In October 2020, the Office of the Comptroller of the Currency (OCC), part of the US Department of the Treasury, levied a $60 million penalty against finance giant Morgan Stanley for failing to properly decommission two wealth management data centers in 2016. According to a report by Finextra, it was also penalized for not doing its due diligence in selecting a vendor to carry out the decommissioning work, failing to monitor the vendor's performance, and failing to maintain an appropriate inventory of customer data stored on the decommissioned hardware.

This was a hefty fine, and it revealed the layers of action that must be planned and thoroughly carried out when it comes time to decommission data storage systems. It’s not just about the activity, it is also about due diligence, oversight, and proof.

Since every organization in every business uses and stores data, and the media upon which data is stored needs to be replaced, securely removing the storage systems must be carefully executed. Data that appears to have been “deleted” is often still recoverable, and in many cases, people make mistakes, such as forgetting a second backup exists somewhere else, or forgetting to verify that a destruction has been successfully and completely deployed. Human errors like this are referred to as unintentional insider threats, since they lead to the potential of data theft, litigation, and penalties.

Steps you should consider when decommissioning

It is vital to follow a clear plan to ensure all steps are taken. This is because words used have similar meaning to the untrained eye, and assuming that “sanitizing” and “disposing” for example, are the same thing leads to errors. According to Robert Sheldon and Andy Patrizio, the steps are:

  1. Evaluate when to retire the storage media: according to expected lifespan, warranty expiration, or when patches and updates are no longer available.
  2. Plan how to retire and dispose of the storage media: including listing tasks and assigning people to them, adhering to verification standards, confirming which assets have been destroyed, talking to any vendors/subcontractors involved, and obtaining references from their past clients.
  3. Prepare the storage media for retirement: this includes preparing, making, and reviewing replacement backups according to GRC policies, building a configuration management database (CMDB), mapping dependencies in the data center, listing what was stored on the device prior to destruction, and canceling vendor maintenance contracts related to the media.
  4. Decommission the storage media: take the media offline, turn it off, in preparation for destruction, but leaving it intact to ensure its absence doesn’t cause/reveal a compromise elsewhere.
  5. Protect the storage media: place it in a secure, locked location to make sure it is inaccessible to unauthorized personnel.
  6. Sanitize the storage media: this is the process of irreversibly destroying all data on a storage device such as magnetic disks, flash memory devices, CDs, and DVDs.
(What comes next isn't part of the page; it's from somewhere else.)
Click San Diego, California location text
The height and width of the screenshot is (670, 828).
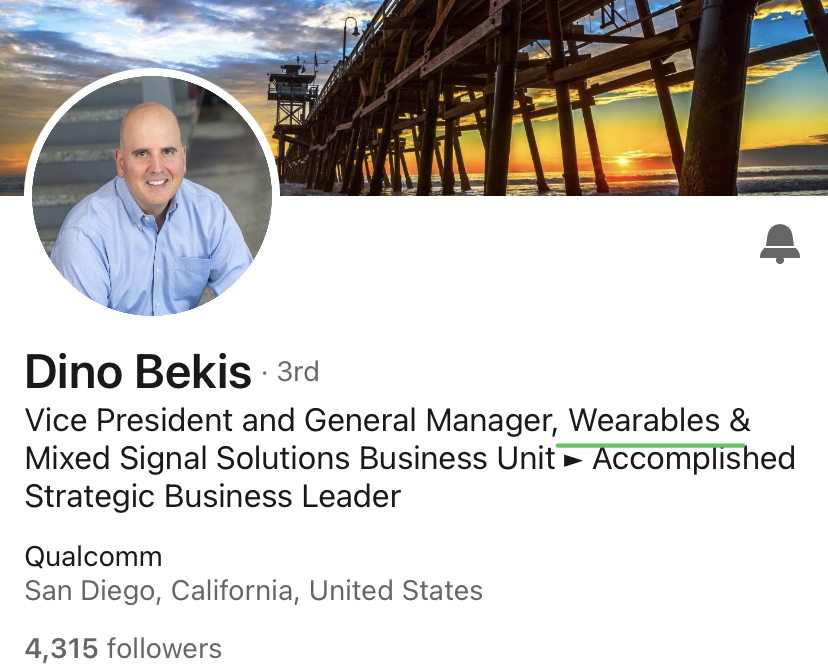[x=160, y=591]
Refer to guidance from organizations such as NIST (National Institute of Standards and Technology). Ensure only authorized personnel have access to the media.
  7. Dispose of the storage media: this may mean the removal of the media, selling it, or returning it to the vendor. This can only happen after proof of complete data destruction is provided and audited. Environmental and recycling issues may be considered here.

Physical destruction is generally considered the most secure and permanent type of data destruction, but this must be done to a provable level, as even a small piece of a disk may contain data. Typical techniques include grinding, shredding, incineration, applying corrosive chemicals, or applying extremely high voltage.

Data stored off-site, such as in cloud backup storage, means a cloud vendor must destroy the data and must provide proof of successful and complete destruction. Cloud volumes are mobile and may be moved and backed up by the cloud vendor. It is imperative that the contract with a cloud vendor include clear policies around destruction and verification, since from a liability standpoint the data owner – not the cloud service provider – remains liable in case of a breach. Many companies are using or considering encryption of their cloud-based data as added security.

The role of a CGRC certified cybersecurity professional

Often, the technicians who oversee data management may miss critical components of a decommissioning operation, either through lack of experience, or simply that more pressing tasks are on the front burner. The CGRC certified cybersecurity professional has the project management expertise, the ability to communicate, delegate, and provide a degree of oversight that is still connected to the culture of the IT community. It is this type of understanding – operating between IT professionals, management, and vendors – that allows critical projects such as the decommissioning of data storage devices, and the secure management of the stored data to be handled efficiently and securely.

How the CGRC certification can help you succeed

The CGRC Certification delivers a skillset that is central to any organization’s future, since it blends skills such as communication and strategy with a strong knowledge of software engineering.